Methods for the development of bounds of uncertainty around national HIV and AIDS estimates were first developed for the 2003 round.23 The initial approaches have been further developed by applying bootstrap methods and by including the effect of population based surveys in countries with generalised epidemics, making for narrower uncertainty bounds in countries with dense datasets.24
Western countries have not been a focus of efforts to improve and standardise methods for national HIV and AIDS estimates, with many countries relying on case reports. Few western countries have published their methods to produce national HIV and AIDS estimates. There is a perception that western countries can somehow easily derive these estimates from case reports. However, since the advent of HAART back‐calculation methods can no longer be used. In addition the underdiagnosis of prevalent cases in case reports, which was not addressed by back‐calculation, needs to be addressed explicitly.
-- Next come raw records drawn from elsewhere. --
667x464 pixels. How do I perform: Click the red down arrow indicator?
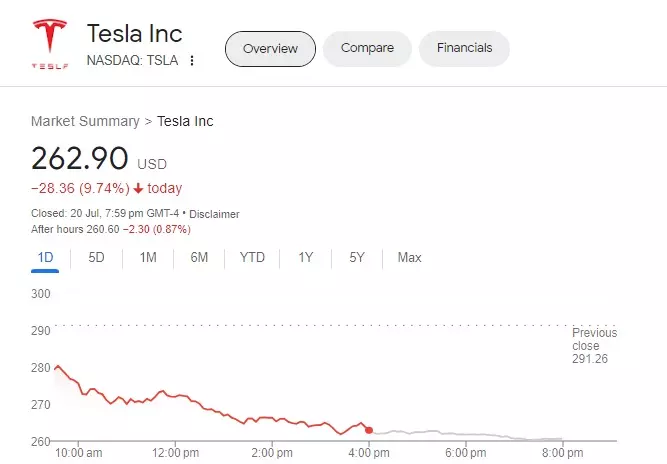[x=138, y=188]
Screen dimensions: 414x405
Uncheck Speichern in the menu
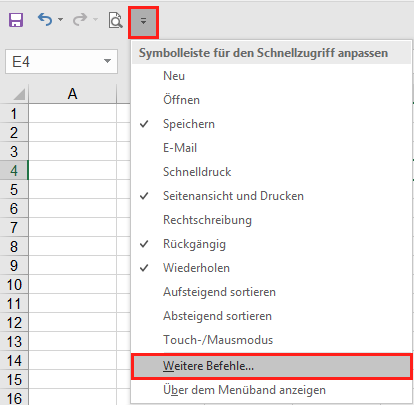271,124
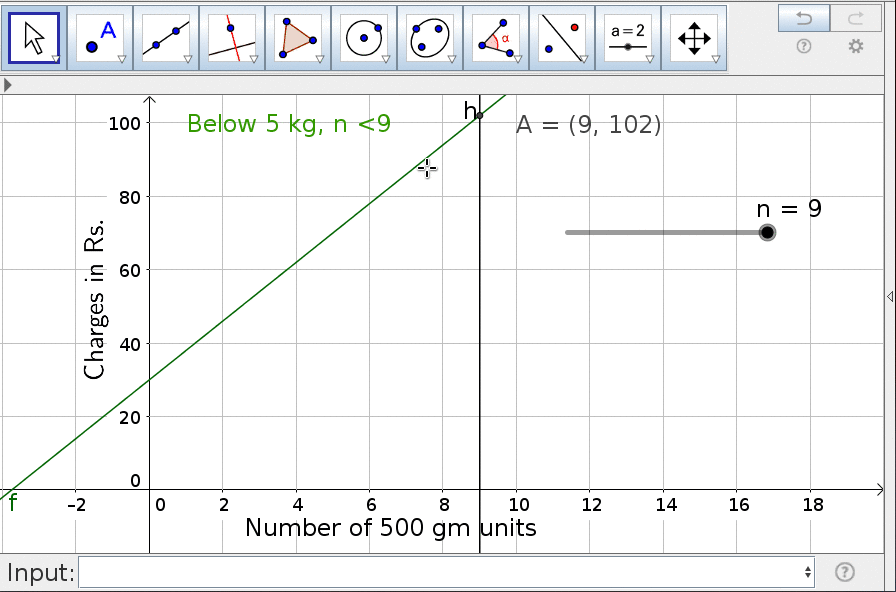Click the Undo button
This screenshot has height=592, width=896.
point(804,17)
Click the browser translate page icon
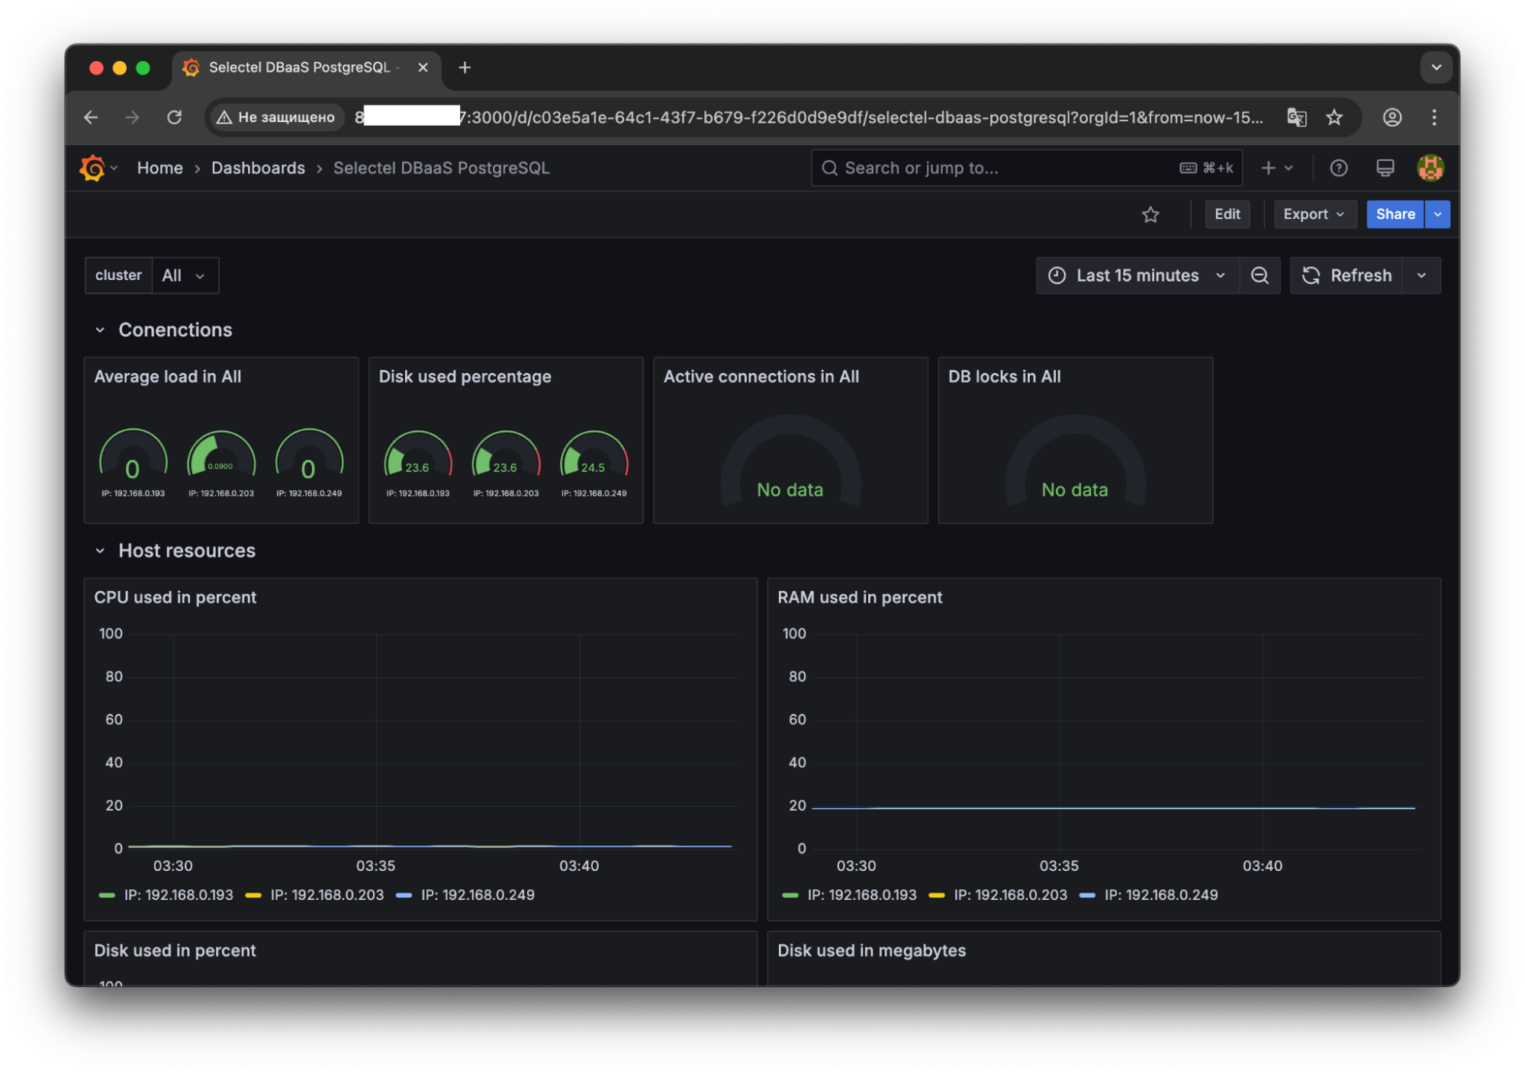The image size is (1525, 1073). 1296,117
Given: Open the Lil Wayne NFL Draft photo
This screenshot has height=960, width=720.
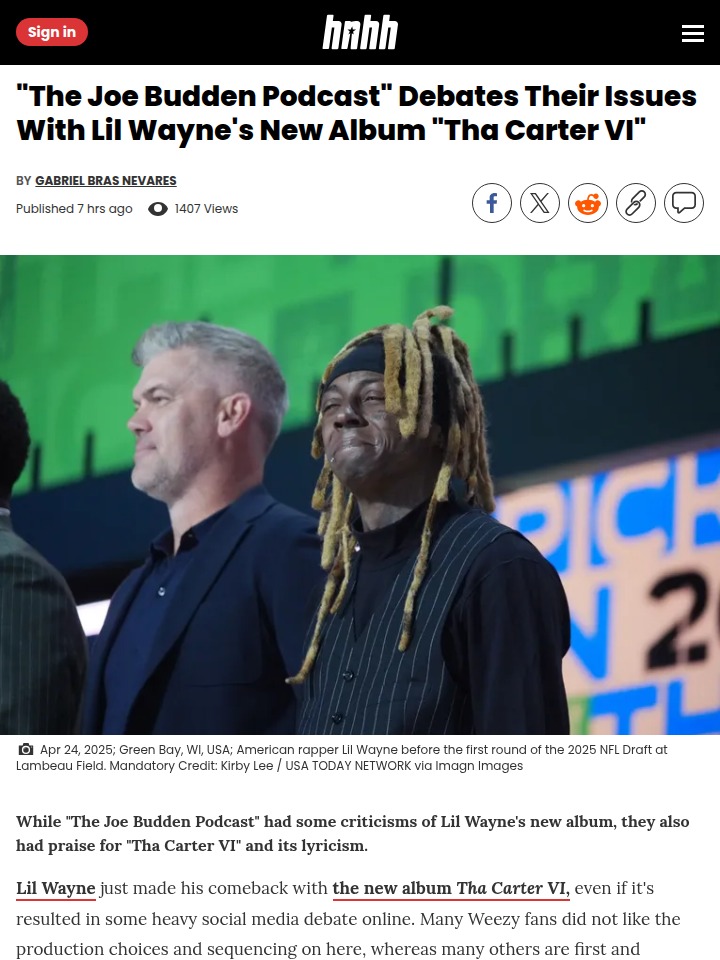Looking at the screenshot, I should (360, 495).
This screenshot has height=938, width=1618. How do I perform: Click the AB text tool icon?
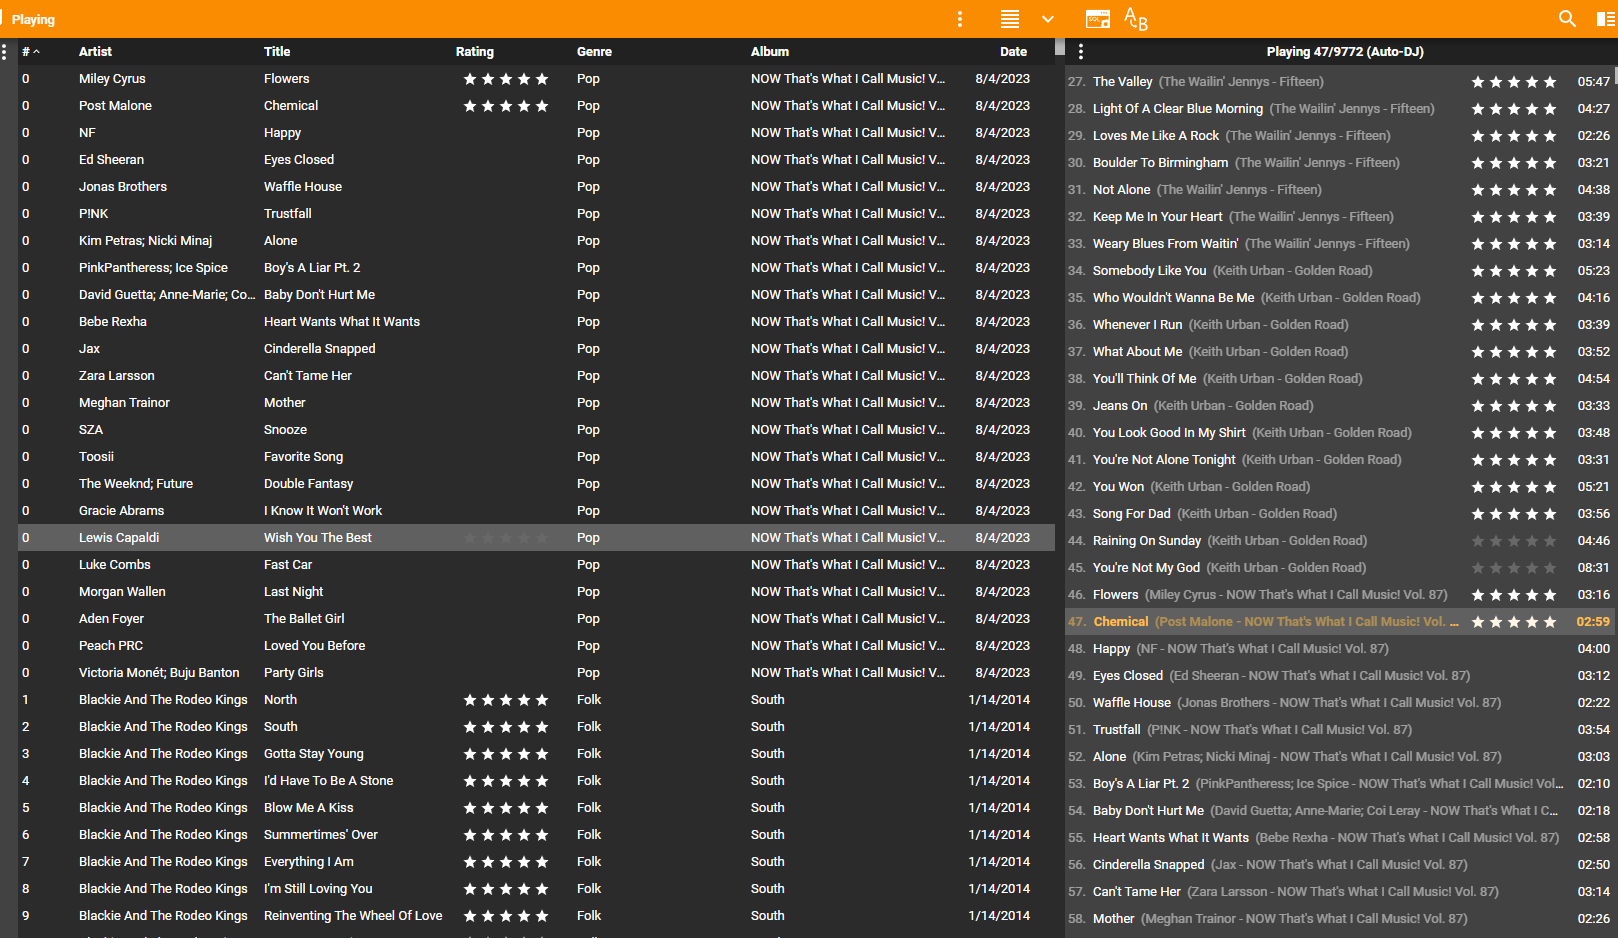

Although the US has recently published a new estimate of PLHIV,25 the methods have not yet been published. Countries including UK and Canada have previously described their estimation methodology.26,27 An update of the method used in the UK is presented in this supplement.28
The above mentioned tools are now widely used in countries as exemplified for the Workbook method by the China paper17 and for EPP and Spectrum by national reports of many sub‐Saharan African countries. They are also proposed by the WHO to estimate the number of people in need of antiretroviral treatment, a key quantity to interpret progress in this area.29 These tools have also continued to be used to inform global analyses of the impact of prevention and treatment programmes on the course of the AIDS epidemic.30 Important challenges remain for the future improvement of these tools and their use. These include the application of insights from population based surveys to countries without such surveys; how population based measures of prevalence should be incorporated in the analysis for countries with low level and concentrated epidemics (with DHS results already available for Senegal and expected in Cambodia, Vietnam, and India); the modification of survival due to ART in EPP; and the actual application and use of models of incidence by mode of exposure to improve countries' strategic plans including at lower administrative levels—such as provinces, prefectures, or districts. In the longer term, the existing models will also need to be adapted to allow for the inclusion of empirical incidence and mortality data. Although there currently is no good methodology to derive direct incidence estimates and very few countries have good coverage of vital registration for deaths, efforts are ongoing to develop methods and collect data in these areas. Finally a major challenge is to move the analysis and results outside the narrow circle of technical specialists and take them to politicians and other decision makers.